(TASK GOAL)
One part of the entries below is wanted: the lines from the one containing "The width and height of the screenshot is (919, 1178)." through the one containing "Task: Click 'send". Write those out exactly and nothing else.

Records from a dataset
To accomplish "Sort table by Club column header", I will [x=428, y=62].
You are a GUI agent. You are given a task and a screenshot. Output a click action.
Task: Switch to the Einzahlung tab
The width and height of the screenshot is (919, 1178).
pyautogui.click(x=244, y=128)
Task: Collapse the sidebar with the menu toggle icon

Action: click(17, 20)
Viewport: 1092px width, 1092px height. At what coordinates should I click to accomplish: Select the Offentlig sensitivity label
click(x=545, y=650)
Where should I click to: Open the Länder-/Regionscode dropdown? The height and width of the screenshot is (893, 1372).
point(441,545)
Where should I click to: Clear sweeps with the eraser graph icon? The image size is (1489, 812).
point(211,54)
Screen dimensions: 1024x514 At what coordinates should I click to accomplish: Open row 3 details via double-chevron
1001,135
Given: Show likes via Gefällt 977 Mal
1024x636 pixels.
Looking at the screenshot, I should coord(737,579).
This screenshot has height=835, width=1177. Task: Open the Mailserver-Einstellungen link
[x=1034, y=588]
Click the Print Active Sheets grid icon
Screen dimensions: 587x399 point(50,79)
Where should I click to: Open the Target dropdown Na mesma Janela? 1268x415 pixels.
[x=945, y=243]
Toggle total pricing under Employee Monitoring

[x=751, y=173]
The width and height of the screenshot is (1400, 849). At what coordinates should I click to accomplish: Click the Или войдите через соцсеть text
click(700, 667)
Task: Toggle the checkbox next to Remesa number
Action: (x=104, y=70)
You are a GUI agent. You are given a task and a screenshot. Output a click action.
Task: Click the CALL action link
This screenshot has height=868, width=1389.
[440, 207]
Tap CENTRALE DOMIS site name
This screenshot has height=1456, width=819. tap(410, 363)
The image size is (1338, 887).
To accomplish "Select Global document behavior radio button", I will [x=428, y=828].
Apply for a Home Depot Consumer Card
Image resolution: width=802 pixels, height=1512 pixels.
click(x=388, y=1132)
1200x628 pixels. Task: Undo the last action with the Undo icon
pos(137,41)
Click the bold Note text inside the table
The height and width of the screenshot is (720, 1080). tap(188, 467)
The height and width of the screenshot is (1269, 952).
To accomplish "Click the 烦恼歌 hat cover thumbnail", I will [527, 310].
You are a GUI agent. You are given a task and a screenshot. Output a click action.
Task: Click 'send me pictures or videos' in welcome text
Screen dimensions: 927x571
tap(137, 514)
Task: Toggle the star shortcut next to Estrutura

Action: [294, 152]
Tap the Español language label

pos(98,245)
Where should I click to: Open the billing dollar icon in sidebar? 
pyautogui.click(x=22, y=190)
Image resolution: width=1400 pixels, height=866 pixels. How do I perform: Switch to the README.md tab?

(SOLUTION BELOW)
The width and height of the screenshot is (919, 1178).
pyautogui.click(x=244, y=128)
Task: Collapse the sidebar with the menu toggle icon

Action: click(17, 20)
Viewport: 1092px width, 1092px height. At what coordinates should I click to accomplish: Select the Offentlig sensitivity label
click(x=545, y=650)
Where should I click to: Open the Länder-/Regionscode dropdown? The height and width of the screenshot is (893, 1372).
point(441,545)
Where should I click to: Clear sweeps with the eraser graph icon? The image size is (1489, 812).
point(211,54)
Screen dimensions: 1024x514 At what coordinates should I click to accomplish: Open row 3 details via double-chevron
1001,135
Given: Show likes via Gefällt 977 Mal
1024x636 pixels.
Looking at the screenshot, I should coord(737,579).
This screenshot has height=835, width=1177. Task: Open the Mailserver-Einstellungen link
[x=1034, y=588]
Click the Print Active Sheets grid icon
Screen dimensions: 587x399 point(50,79)
Where should I click to: Open the Target dropdown Na mesma Janela? 1268x415 pixels.
[x=945, y=243]
Toggle total pricing under Employee Monitoring

[x=751, y=173]
The width and height of the screenshot is (1400, 849). At what coordinates should I click to accomplish: Click the Или войдите через соцсеть text
click(700, 667)
Task: Toggle the checkbox next to Remesa number
Action: (x=104, y=70)
You are a GUI agent. You are given a task and a screenshot. Output a click action.
Task: Click the CALL action link
This screenshot has height=868, width=1389.
[440, 207]
Tap CENTRALE DOMIS site name
This screenshot has height=1456, width=819. tap(410, 363)
The image size is (1338, 887).
To accomplish "Select Global document behavior radio button", I will [x=428, y=828].
Apply for a Home Depot Consumer Card
Image resolution: width=802 pixels, height=1512 pixels.
click(x=388, y=1132)
1200x628 pixels. Task: Undo the last action with the Undo icon
pos(137,41)
Click the bold Note text inside the table
The height and width of the screenshot is (720, 1080). tap(188, 467)
The height and width of the screenshot is (1269, 952).
To accomplish "Click the 烦恼歌 hat cover thumbnail", I will [527, 310].
You are a GUI agent. You are given a task and a screenshot. Output a click action.
Task: Click 'send me pictures or videos' in welcome text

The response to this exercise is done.